HumanEdit: A New High-Quality Instruction-Based Image Editing Dataset

HumanEdit: A New Approach for High-Quality, Instruction-Based Image Editing

Instruction-based image editing has made significant progress in recent years. By entering text instructions, users can manipulate images precisely and in various ways. A crucial factor for the success of this technology is the quality of the underlying datasets. A new dataset called HumanEdit sets new standards in this area.

The Challenge of Human Preferences

Previous large image editing datasets are often based on minimal human feedback. This leads to difficulties in adapting the datasets to human preferences. Often, the results of AI-based image editing deviate from the desired results because the training data is not sufficiently aligned with human quality criteria.

HumanEdit: A Dataset with Human Refinement

HumanEdit closes this gap by having human annotators create data pairs and administrators provide feedback. In a multi-stage process that required over 2,500 hours of human work, 5,751 images were carefully curated. This effort ensures both accuracy and reliability for a wide range of image editing tasks.

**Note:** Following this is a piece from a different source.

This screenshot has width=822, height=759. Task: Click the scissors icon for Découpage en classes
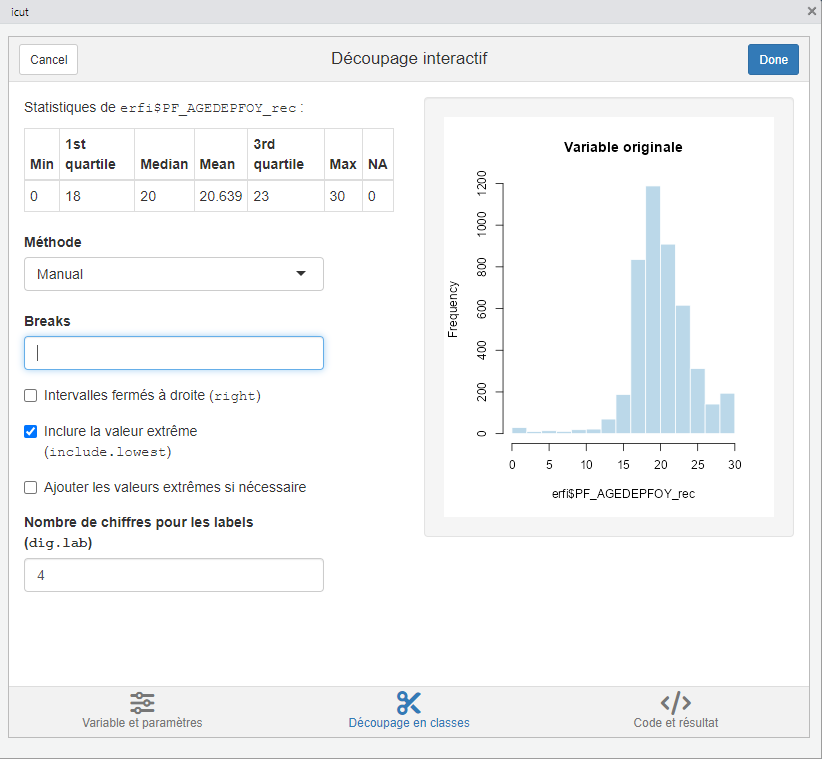click(x=409, y=702)
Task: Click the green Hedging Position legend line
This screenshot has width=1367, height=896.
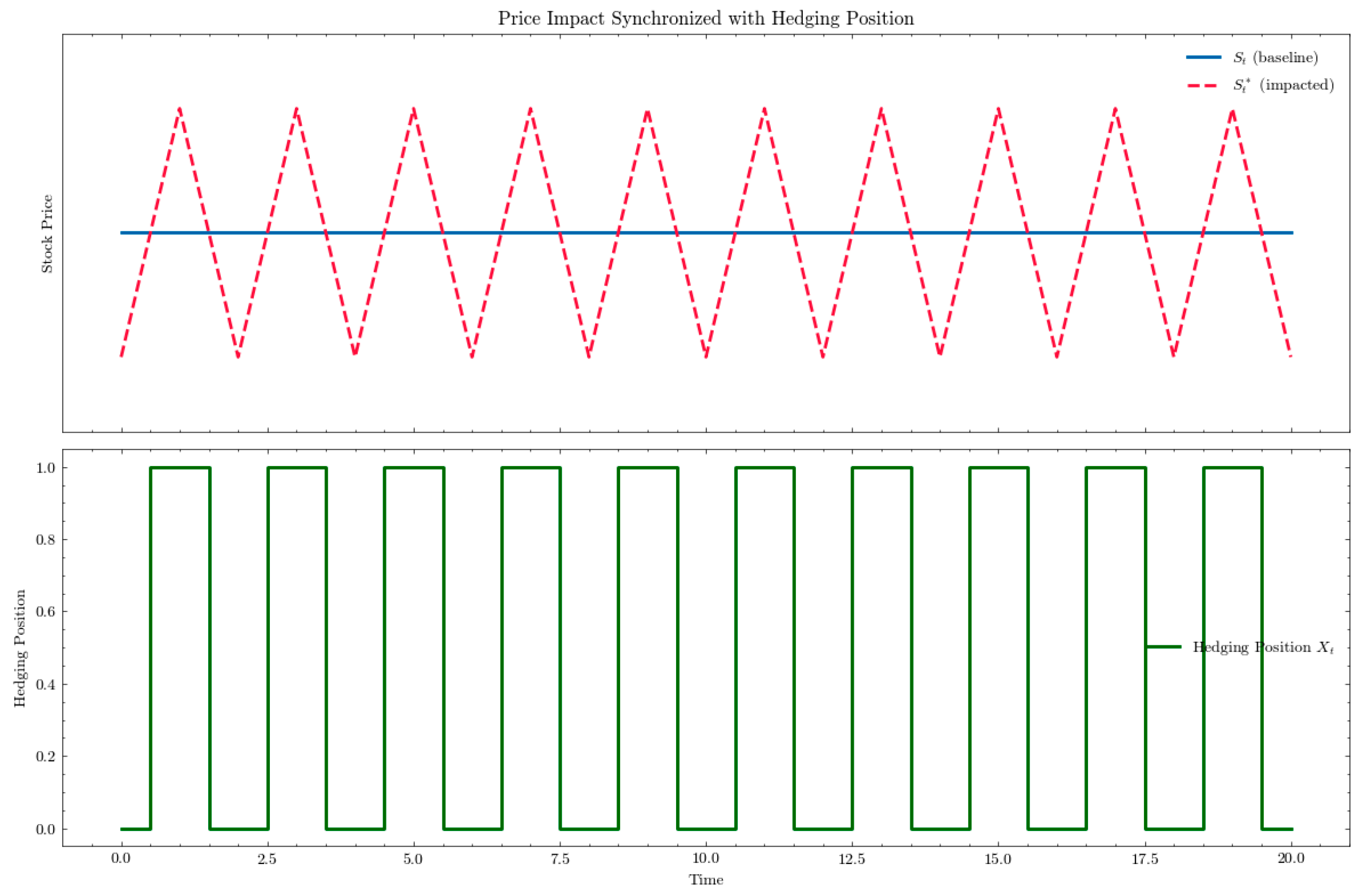Action: pyautogui.click(x=1164, y=647)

Six Categories for Diverse Editing Possibilities

The dataset includes six different types of editing instructions:

- Action (e.g., "Rotate the image") - Add (e.g., "Add a tree") - Count (e.g., "How many cars are in the image?") - Relation (e.g., "Place the ball in front of the dog") - Remove (e.g., "Remove the background") - Replace (e.g., "Replace the sky with a sunset")

These categories cover a wide range of real-world scenarios and enable a comprehensive evaluation of AI models for image editing.

Masks and High-Resolution Content

All images in the dataset are provided with masks that precisely define the edited areas. For a portion of the data, it was ensured that the instructions are detailed enough to allow editing without masks. HumanEdit also offers high diversity and high-resolution content (1024 x 1024 pixels) from various domains, making it a versatile benchmark for instruction-based image editing datasets.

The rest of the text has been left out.